To the Editor:
Primary mucinous carcinoma (PMC) is an exceedingly rare adnexal tumor with an incidence of 0.07 cases per million individuals.1,2 First described by Lennox et al3 in 1952, this entity often presents as slow-growing, solitary nodules that often are soft on palpation but may have an indurated quality and range in color from reddish blue to flesh colored to white.4 Primary mucinous carcinoma most commonly is found on the eyelid (38%) but may affect other sites on the face (20.3%), scalp (16%), and axilla (10%).5 Historically, it has been thought to be more common among men; however, a 2005 large case series by Kazakov et al5 found that women were twice as likely to be affected. Primary mucinous carcinoma most frequently is diagnosed in the fifth through seventh decades of life, with a median age at onset of 63 years.6,7 Because of its rarity, PMC is most frequently confused clinically with basal cell carcinoma, keratoacanthoma, apocrine hidrocystoma, epidermoid cyst, Kaposi sarcoma, neuroma, lacrimal sac tumor, squamous cell carcinoma, granulomatous tumors, and metastatic adenocarcinoma.1,8-10
Primary mucinous carcinoma is thought to be derived from sweat glands, and select features such as decapitation secretion are more suggestive of apocrine than eccrine differentiation.5,8 On histopathology, PMC classically is described as nests of epithelial cells floating in lakes of extracellular mucin, primarily in the dermis and subcutis. The nests are composed of basaloid cells in solid to cribriform arrangements, usually with a low mitotic count and little nuclear atypia. These nests are suspended within periodic acid–Schiff positive mucinous pools partitioned by delicate fibrous septa. The mucin produced by PMC is sialomucin, and as such it is hyaluronidase resistant and sialidase labile.6 At least 1 report has been made of the presence of psammoma bodies in PMC.11
The neoplasm is characterized by an indolent course with frequent recurrence but rare metastasis.5,12 Treatment is primarily surgical, with Mohs micrographic surgery (MMS) offering improved tissue conservation and reduced recurrence rates.12 The diagnostic challenge lies in distinguishing PMC from a variety of metastatic mucinous internal malignancies that portend a notably greater morbidity and mortality to the patient. We describe a case of PMC, discuss the differentiation of PMC from metastatic mucinous carcinoma, and review the literature regarding treatment of this rare neoplasm.

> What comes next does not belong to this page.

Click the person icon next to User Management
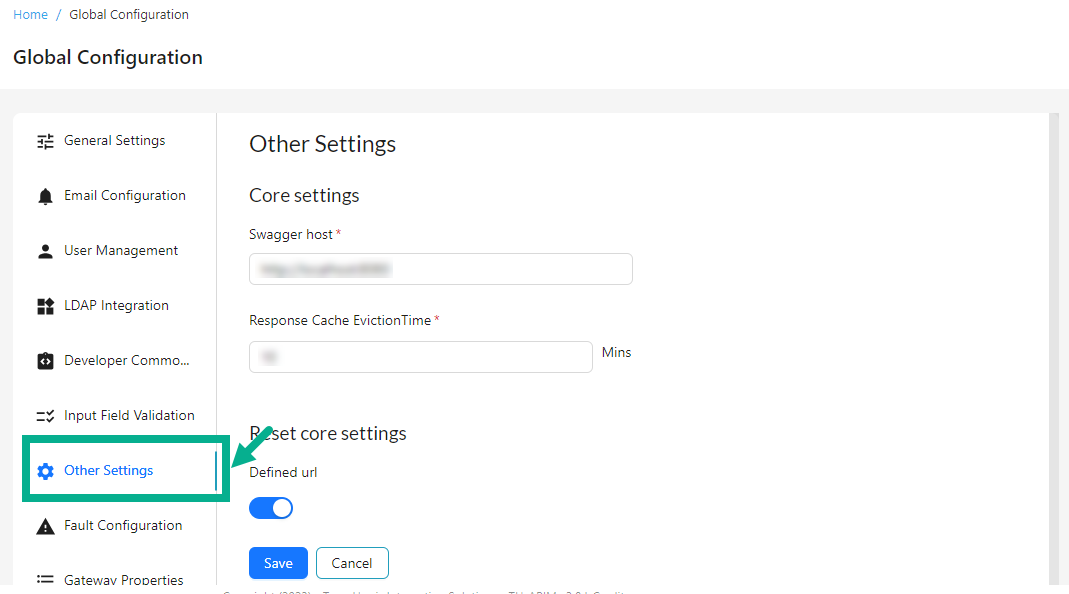Image resolution: width=1069 pixels, height=594 pixels. tap(44, 250)
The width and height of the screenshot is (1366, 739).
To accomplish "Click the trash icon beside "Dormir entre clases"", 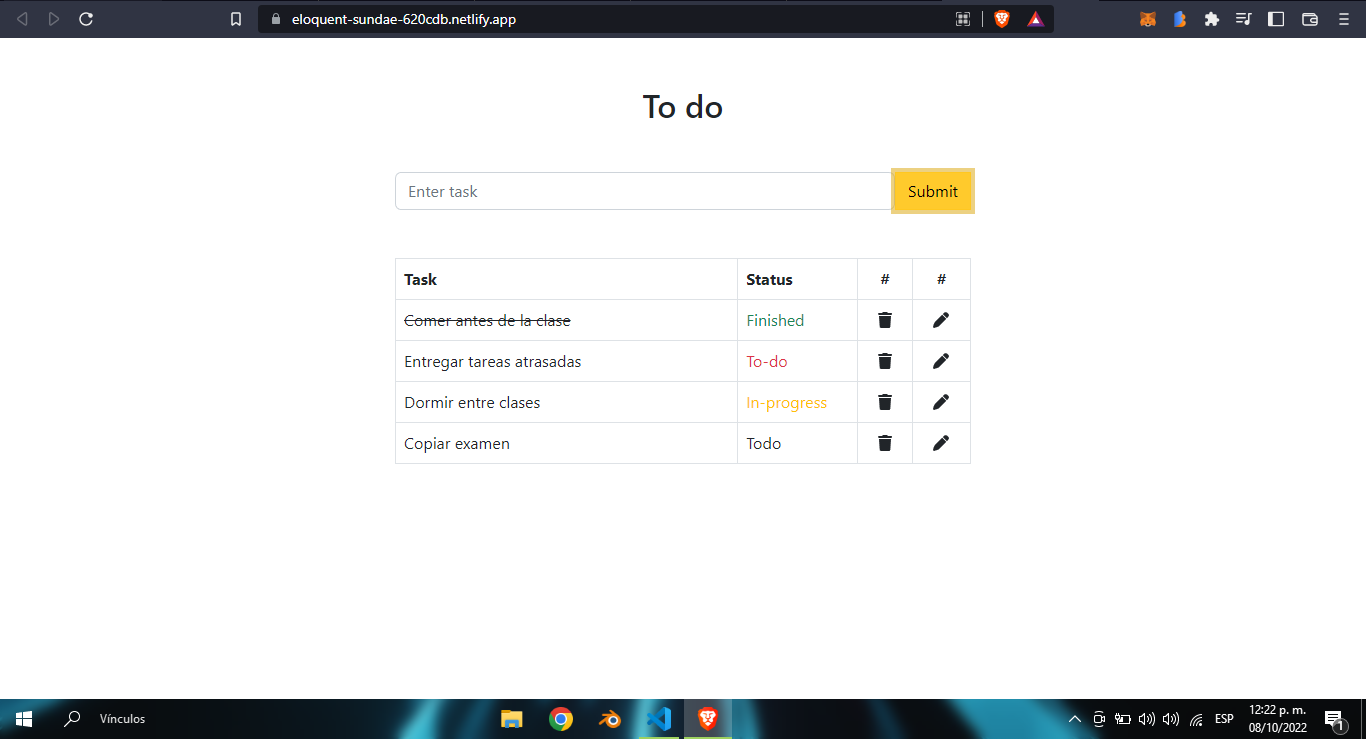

A 65-year-old white woman was referred to our tertiary-care dermatologic surgery clinic for treatment of an incompletely excised mucinous carcinoma of the right lateral canthus (Figure 1). The clinically evident scar measured 0.5×0.5 cm. Although difficult to appreciate in Figure 1, a slight textural change of the surrounding skin, including the upper and lower eyelid, was apparent. Prior to her arrival to our clinic, the referring physician had completed a thorough review of systems and physical examination, which did not suggest an underlying malignancy. Computed tomography of the head, neck, chest, abdomen, and pelvis revealed a mass in the thyroid that was removed and found to be benign. The patient’s cutaneous lesion was therefore considered to be a PMC of the skin.
Given the prior incomplete excision of the lesion and its periocular location, we treated the patient with MMS. After 6 surgical stages, we continued to see evidence of the neoplasm as it tracked medially along the orbicularis oculi muscle (Figure 2). Due to the patient’s physical and emotional exhaustion at this point, we discontinued MMS and referred her to a colleague in plastic surgery for further excision of the remaining focus of positivity as well as repair. The final Mohs defect measured 4.2×4.0 cm (Figure 3). Approximately 2.3×1.0 cm of tissue in the area of remaining tumor was excised by plastic surgery, and the defect was repaired with a cervicofacial advancement flap closure of the right cheek and lower eyelid and full-thickness skin graft of the left upper eyelid. Histopathologic investigation found the additional tissue resected to be free of residual tumor.
To diagnose a patient with PMC, one must first rule out cutaneous metastasis of various internal malignancies that may appear similar on histopathology. A full clinical investigation consisting of a thorough history, physical examination, and appropriate radiographic imaging is required. Cutaneous metastases most commonly arise from the breast or gastrointestinal tract (GIT) but also can originate from the prostate, lungs, ovaries, pancreas, and kidneys.5 Histologically, PMC may be identical to metastatic adenocarcinoma.13 Location on the body may be a clue to a lesion’s origin, as metastases from a mucinous adenocarcinoma of the breast typically occur on the chest, breast, or axilla,5 whereas PMC primarily is found on the head and neck.